Je termine à l'instant la lecture de L'IDENTITÉ de Kundera, dont j'avais déjà lu et brièvement commenté ici LA LENTEUR.
Je suis autant convaincu et emballé par ce deuxième roman que par le premier. J'ai retrouvé le même style coulant et limpide et surtout la même lucidité, la même intelligence dans la façon d'aborder et de commenter les actes, les événements, les comportements, les pensées.
Tout comme LA LENTEUR s'intéressait à la lenteur, L'IDENTITÉ est un roman qui se penche sur... l'identité, ben tiens! Avec Kundera, pas de titre mystérieux. Pas d'intrigue longue et compliquée non plus, l'histoire est toute simple, ce qui ne l'empêche pas d'être riche de sens (et de surprises).
Et puis, ce que j'aime particulièrement chez Kundera, ce sont les réflexions qu'il ouvre, non pas par la voix d'un narrateur omniscient qui imposerait sa vision des choses, mais par l'intermédiaire de ses personnages dont certaines pensées nous sont livrées.

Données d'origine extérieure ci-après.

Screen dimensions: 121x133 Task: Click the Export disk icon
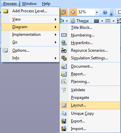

Je vous livre deux extraits en guise d'illustration :
Page 171 (dans l'édition folio):
Chantal le regardait avec délectation : il parlait non pas comme un donneur de leçons, mais comme un provocateur. C'est ce que Chantal aime en lui : ce ton sec d'un homme qui change tout ce qu'il fait en provocation, dans la tradition sacrée des révolutionnaires ou des avant-gardistes; il n'oublie jamais "d'épater le bourgeois", même s'il dit les vérités les plus conventionnelles. D'ailleurs les vérités les plus provocatrices ("au poteau les bourgeois!") ne deviennent-elles pas les vérités les plus conventionnelles quand elles arrivent au pouvoir ? La convention peut, n'importe quand, devenir provocation et la provocation convention. Ce qui importe, c'est la volonté d'aller au bout de toute attitude.
Page 180:
Leroy interrompit les fantaisies de Chantal: "La liberté? En vivant votre misère, vous pouvez être malheureuse ou heureuse. C'est dans ce choix que consiste votre liberté. Vous êtes libre de fondre votre individualité dans la marmite de la multitude avec un sentiment de défaite, ou bien avec euphorie. Notre choix, ma chère dame, c'est l'euphorie."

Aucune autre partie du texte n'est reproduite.